Galerie Moenius, from Switzerland, sells on 18 November 2017 as lot 157 a "Flemish Artist, 16th century" Adoration of the Shepherds, an oil on panel of 56 by 36 cm estimated at 9,000 to 11,000 Swiss Francs. It bears an old label referencing the Master of 1518.
Detail from Adoration by the Master of the Lille Adoration
The work and artist surely must be situated in that period and region, although the extremely elongated neck and posture of the Virgin perhaps even more resemble some works by the Master of the Lille Adoration.
But for some reason, the whole reminds me most of Jeroen Bosch (though lacking his pure quality of course, it is at best a follower of his work). Some details, like the very curious miniature shepherds on the wall, or the man (Joseph?) in the background with a candle on the ground, give me a true Boschian feel.

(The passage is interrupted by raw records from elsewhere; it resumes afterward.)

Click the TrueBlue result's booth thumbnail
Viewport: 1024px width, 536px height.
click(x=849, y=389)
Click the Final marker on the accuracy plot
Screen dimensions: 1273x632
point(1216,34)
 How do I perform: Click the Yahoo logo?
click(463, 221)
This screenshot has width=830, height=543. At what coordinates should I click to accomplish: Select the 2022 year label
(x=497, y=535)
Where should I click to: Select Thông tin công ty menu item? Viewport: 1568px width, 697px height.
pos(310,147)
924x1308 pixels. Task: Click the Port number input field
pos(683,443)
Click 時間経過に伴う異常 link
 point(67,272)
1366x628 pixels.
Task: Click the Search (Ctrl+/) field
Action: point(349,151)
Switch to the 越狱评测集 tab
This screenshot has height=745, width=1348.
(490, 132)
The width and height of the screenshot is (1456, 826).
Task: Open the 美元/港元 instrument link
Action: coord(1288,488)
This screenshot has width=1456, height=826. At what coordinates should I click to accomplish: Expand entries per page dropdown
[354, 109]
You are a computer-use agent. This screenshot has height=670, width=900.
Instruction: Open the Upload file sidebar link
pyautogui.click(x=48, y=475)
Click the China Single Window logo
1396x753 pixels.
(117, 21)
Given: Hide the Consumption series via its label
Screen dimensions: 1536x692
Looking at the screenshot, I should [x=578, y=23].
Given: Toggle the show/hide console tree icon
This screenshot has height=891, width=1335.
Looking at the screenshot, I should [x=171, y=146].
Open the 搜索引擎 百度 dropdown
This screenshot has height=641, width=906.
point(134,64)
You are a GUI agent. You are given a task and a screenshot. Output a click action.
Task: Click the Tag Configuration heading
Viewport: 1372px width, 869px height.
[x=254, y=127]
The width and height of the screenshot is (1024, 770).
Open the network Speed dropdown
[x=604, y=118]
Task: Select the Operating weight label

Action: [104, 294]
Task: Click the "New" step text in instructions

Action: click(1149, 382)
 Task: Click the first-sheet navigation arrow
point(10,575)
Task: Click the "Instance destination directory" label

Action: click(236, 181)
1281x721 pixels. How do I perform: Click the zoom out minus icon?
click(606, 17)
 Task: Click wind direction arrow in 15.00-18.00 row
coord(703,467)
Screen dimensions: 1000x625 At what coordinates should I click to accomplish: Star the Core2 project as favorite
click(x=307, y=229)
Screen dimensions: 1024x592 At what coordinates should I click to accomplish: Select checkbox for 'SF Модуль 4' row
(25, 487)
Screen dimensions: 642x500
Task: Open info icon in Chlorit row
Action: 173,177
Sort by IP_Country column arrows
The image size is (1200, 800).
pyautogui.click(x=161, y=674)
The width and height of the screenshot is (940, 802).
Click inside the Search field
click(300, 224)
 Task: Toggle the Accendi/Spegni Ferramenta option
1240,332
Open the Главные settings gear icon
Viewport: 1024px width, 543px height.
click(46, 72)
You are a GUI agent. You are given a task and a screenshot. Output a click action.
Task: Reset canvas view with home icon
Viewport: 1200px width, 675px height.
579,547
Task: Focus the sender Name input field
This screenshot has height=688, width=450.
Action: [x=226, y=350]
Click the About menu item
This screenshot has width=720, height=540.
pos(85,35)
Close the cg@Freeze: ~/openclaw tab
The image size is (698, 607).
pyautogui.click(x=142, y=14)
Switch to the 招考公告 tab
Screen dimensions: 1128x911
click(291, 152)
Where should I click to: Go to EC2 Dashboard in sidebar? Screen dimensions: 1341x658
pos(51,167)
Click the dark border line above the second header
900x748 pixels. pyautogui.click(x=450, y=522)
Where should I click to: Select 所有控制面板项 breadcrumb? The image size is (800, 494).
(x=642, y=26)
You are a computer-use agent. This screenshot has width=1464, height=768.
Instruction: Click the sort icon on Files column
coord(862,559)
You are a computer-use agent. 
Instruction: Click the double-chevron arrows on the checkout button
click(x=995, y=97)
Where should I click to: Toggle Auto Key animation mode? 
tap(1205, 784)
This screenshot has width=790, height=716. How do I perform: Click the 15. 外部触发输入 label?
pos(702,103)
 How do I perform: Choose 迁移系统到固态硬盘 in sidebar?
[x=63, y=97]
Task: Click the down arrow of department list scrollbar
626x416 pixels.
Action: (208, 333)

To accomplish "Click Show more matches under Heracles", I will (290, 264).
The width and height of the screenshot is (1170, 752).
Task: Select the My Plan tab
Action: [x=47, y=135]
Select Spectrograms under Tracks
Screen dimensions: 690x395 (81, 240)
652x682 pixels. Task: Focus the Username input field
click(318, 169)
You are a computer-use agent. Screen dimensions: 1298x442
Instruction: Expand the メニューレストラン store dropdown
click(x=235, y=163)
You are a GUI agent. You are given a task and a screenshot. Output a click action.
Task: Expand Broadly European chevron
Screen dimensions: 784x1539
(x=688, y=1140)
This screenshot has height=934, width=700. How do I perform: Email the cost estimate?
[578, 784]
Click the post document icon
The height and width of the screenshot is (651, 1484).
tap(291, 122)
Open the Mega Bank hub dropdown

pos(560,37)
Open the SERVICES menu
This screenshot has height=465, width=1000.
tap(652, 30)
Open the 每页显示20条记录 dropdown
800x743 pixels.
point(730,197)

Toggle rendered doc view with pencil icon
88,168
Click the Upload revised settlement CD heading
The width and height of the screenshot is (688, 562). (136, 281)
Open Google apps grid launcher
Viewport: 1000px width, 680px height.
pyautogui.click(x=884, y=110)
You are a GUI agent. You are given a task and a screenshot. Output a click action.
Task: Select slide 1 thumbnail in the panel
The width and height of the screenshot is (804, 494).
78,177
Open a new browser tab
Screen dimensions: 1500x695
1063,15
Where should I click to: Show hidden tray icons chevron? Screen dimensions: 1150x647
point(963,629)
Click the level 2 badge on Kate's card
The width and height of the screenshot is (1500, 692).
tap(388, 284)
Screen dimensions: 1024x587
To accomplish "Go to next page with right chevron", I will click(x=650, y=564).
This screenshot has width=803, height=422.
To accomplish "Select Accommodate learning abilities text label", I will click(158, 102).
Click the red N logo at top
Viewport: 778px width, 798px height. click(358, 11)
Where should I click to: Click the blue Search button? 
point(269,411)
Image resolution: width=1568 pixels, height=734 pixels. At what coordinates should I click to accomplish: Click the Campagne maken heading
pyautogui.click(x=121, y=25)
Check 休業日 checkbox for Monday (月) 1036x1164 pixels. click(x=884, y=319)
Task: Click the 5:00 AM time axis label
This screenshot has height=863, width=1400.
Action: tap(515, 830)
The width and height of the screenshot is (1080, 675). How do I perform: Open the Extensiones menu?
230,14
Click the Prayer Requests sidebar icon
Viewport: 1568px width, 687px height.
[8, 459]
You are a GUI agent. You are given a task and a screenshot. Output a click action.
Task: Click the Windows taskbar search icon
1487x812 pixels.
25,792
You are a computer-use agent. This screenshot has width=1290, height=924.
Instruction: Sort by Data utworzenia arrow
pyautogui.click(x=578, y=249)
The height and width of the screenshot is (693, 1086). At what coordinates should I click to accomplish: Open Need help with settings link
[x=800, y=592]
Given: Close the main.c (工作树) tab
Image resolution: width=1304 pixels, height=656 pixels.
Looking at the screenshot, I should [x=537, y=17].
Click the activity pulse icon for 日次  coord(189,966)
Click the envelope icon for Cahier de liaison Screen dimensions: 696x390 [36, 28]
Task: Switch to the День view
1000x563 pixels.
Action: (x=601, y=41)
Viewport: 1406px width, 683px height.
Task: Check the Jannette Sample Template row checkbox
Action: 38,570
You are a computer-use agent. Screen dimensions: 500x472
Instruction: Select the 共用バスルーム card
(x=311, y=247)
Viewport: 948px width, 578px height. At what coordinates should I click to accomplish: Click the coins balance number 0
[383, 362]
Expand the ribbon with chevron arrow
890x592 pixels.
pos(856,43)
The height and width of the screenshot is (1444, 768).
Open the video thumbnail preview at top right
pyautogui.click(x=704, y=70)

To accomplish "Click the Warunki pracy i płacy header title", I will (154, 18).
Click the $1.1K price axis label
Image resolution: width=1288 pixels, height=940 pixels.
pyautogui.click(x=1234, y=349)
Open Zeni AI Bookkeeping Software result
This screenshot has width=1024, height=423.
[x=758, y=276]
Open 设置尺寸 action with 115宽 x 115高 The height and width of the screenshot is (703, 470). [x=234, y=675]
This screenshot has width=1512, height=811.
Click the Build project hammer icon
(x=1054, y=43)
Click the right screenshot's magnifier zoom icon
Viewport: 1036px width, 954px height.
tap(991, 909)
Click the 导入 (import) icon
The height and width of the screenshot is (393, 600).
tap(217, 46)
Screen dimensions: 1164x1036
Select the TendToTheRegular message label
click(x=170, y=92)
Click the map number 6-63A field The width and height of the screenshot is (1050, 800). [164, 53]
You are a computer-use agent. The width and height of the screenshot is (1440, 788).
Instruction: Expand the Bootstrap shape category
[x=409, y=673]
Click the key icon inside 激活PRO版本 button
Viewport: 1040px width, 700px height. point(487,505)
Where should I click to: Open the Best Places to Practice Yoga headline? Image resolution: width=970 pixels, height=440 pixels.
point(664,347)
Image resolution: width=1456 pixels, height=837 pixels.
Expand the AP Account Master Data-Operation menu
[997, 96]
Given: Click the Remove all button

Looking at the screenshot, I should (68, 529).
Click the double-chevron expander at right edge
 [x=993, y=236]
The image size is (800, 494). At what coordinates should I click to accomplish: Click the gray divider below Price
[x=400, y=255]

And the shepherd with the bagpipes on the left is rather similar to the central figure in the Wayfarer. Admittedly, they are rather superficial similarities, not clear derivations, but all in all the work is quite different from many other at first similar Flemish Adorations in ruins from the same period (1510-1530), thanks to the unusual details. Things like disregard for perspective are quite common, but getting a life-size shepherd and two miniature ones next to each other like this is virtually unseen (miniature angels are quite common, but these two clearly aren't any angels).
The only somewhat comparable whole work by Bosch (or rather, known from copies after him) is the above Adoration, with a quite similar Virgin. As usual, I found this through RKD.
The painting will likely remain anonymous, and the estimate seems about right, but it is intriguing nevertheless.